Turmeric for a Rare Consensus

Today, the Supreme Court heard argument in Gill v. Whitford.  The Court seems as divided as ever, and the ultimate outcome still rests in Justice Kennedy’s unpredictable hands. Yet, oral argument revealed something else: litigants who seem to agree on a key principle and Justices who seem to be revisiting the important parallels between racial and political gerrymandering case law.

As far as predictions go, guessing where Justice Kennedy will land remains difficult, but the conservative bloc on the Court previewed the outline of an opinion that it surely hopes Kennedy will join.  Their two key arguments seem tailored to Kennedy: (1) the claim is not sufficiently rooted in the Constitution, and (2) intervention would threaten the Court’s institutional integrity and exceed its constitutional role.

Chief Justice Roberts called the efficiency gap “gobbledygook” (a label eyebrow-raisingly endorsed by Justice Breyer); argued that a ruling “based on the fact that EG was greater than 7 percent” doesn’t “sound like language in the Constitution”; and aired the concern that “the intelligent man on the street” would think that the EG explanation was “a bunch of baloney” and would instead believe that judicial cases were being decided based on the Justices’ own partisan preferences, causing “very serious harm to the status and integrity of the decisions of this Court in the eyes of the country.”  Justice Alito joined the fray with a framing sure to irritate young scholars everywhere: “In 2014, a young researcher publishes a paper . . . [saying] I have discovered the Rosetta stone and it’s . . . the efficiency gap.  And then a year later you bring this suit and you say: There it is, that is the constitutional standard. . . . [A]fter 200 years, it’s been finally discovered.”

Some of this is misleading: the plaintiffs did not claim on appeal that the efficiency gap should be dispositive.
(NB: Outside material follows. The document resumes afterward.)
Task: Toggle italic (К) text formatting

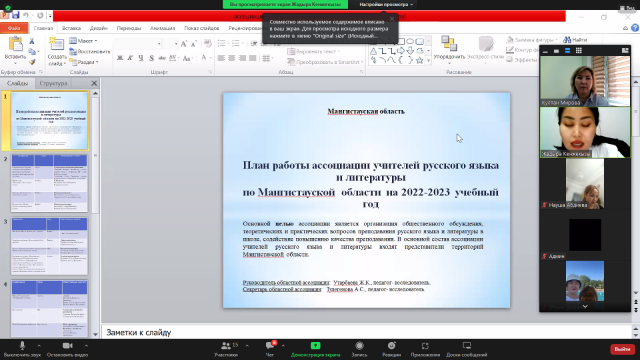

Justice Gorsuch took on this point in turn, observing that the district court “didn’t rely on [the] efficiency gap entirely” but instead relied on a range of measures of partisan asymmetry.  Likening the court’s effects analysis to his own steak rub (including “a pinch of this, a pinch of that,” and a touch of the Justice’s favored turmeric), Gorsuch lamented that an unpredictable mix of tests “doesn’t seem very fair to the states” who must comply with whatever law the Supreme Court announces.  In perhaps one of the morning’s more loaded questions, the Justice then asked plaintiffs, “What is it that you want us to constitutionalize?”

While it’s fair to point out that the horse may be out of the barn when it comes to fears about politicizing the Supreme Court or losing the trust of voters, the credibility of the Court still matters to the long-term health of the country and these arguments only need to win over one voter: Kennedy.  And Justice Kennedy is notoriously sensitive to the institutional role of the Court in gerrymandering cases.  (Indeed, because Roberts, Alito, and Gorsuch so vigorously pressed this line of inquiry, Kennedy’s silence during the exchanges may not be as revealing as one might hope.)

Nonetheless, some interesting areas of consensus arose in the Supreme Court today.  As I argue in an essay published today (with many thanks to the team at the Cardozo Law Review de novo), the Court could go a long way towards improving the clarity, coherency, and consistency of its case law (and enhancing the institutional integrity of the courts and state legislatures) by affirming in Gill v. Whitford and reversing in Harris v. Cooper based on some of today’s rare points of agreement.

Perhaps the most powerful point of agreement came in response to Justice Kennedy’s revival of his hypothetical from Vieth: “Suppose a . . . state statute says all districts shall be designed as closely as possible to conform with traditional principles, but the overriding concern is to . . . have a maximum number of votes for party X or party Y.  What result?”  After even Justice Alito acknowledged that “you cannot have a law that says draw maps to favor one party or the other,” the defendants and intervenors conceded that such a law would be unconstitutional:

MS. MURPHY: I think that that would be better thought of probably as an equal protection violation, but you could think of it . . . as a First Amendment violation in the sense that it is viewpoint discrimination against the individuals who the legislation is saying you have to specifically draw the maps in a way to injure.

MR. TSEYTLIN: A facially discriminatory law in a state would violate the First Amendment because it would stigmatize that party.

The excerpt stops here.